Start of READING PASSAGE
All Posts Tagged With: "Harry Potter"

Harry Potter casts spell on Canadian campuses

Students connect through Potter clubs and classes

A display by Laurier's Harry Potter Alliance (Ryan Hueglin)

Two summers ago when Harry Potter and the Deathly Hallows – Part 2 arrived at the cinema in Ancaster, Ont., Stephanie Kesler took the day off work and lined up for 12 hours to make sure she got a good seat. Afterward, Kesler, now 23, says she felt “a little bit sad.” Growing up she had eagerly anticipated each of J.K. Rowling’s books and films. “That was my whole childhood.”

But last semester, the third-year English student at Western University in London, Ont., realized that the end of the series didn’t mean saying goodbye. In her children’s literature course, Harry Potter and The Prisoner of Azkaban was on the syllabus.

For her class assignment, Kesler presented to her peers on the symbolism of Rowling’s Dementors, dark creatures that suck the life out of people, and the Patronus Charm, the only thing that can fight them off. She likened the Dementors to depression and the Patronas to overcoming it through positive thinking.

Not far away at Wilfrid Laurier University in Waterloo, Ont., dozens of wizarding fans had a similar idea. Emma Morrison, a third-year Medieval Studies and Religion major, had started a chapter of The Harry Potter Alliance, a global network of campus and community clubs where Potter fans jointly work for social justice. The Laurier chapter’s first big project focused on Dementors and depression. After a social media campaign promoting awareness of mental health services on campus, the group held a Yule Ball (a Hogwarts-inspired formal) during February mid-terms. “We wanted to have something fun to allow people to let loose in their time of stress,” she says. More than 220 showed up for butter beer and dancing.

Professor Gabrielle Ceraldi, who teaches children’s literature at Western, is unsurprised by the focus on the Dementors. “Emotional states in the series are always represented through magic,” she says. Hogwarts, the school for witches and wizards, is bewildering, much like university, she points out. “The staircases never stay in the same place from one period of class to the next.”
End of READING PASSAGE
TASK STATEMENT:
Answer the following questions using the article about Harry Potter on Canadian campuses.
(a) For how many hours did Stephanie Kesler line up at the cinema in Ancaster to see the final film?
(b) Which Harry Potter book was on the syllabus of the children's literature course at Western University?
(c) How many people came to the Yule Ball held by the Laurier chapter of The Harry Potter Alliance?
Start of DATA EXTRACT
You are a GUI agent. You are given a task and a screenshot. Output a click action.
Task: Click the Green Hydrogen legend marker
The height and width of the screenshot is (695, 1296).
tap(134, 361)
End of DATA EXTRACT
EXERCISE SOLUTION:
(a) 12 hours
(b) Harry Potter and The Prisoner of Azkaban
(c) More than 220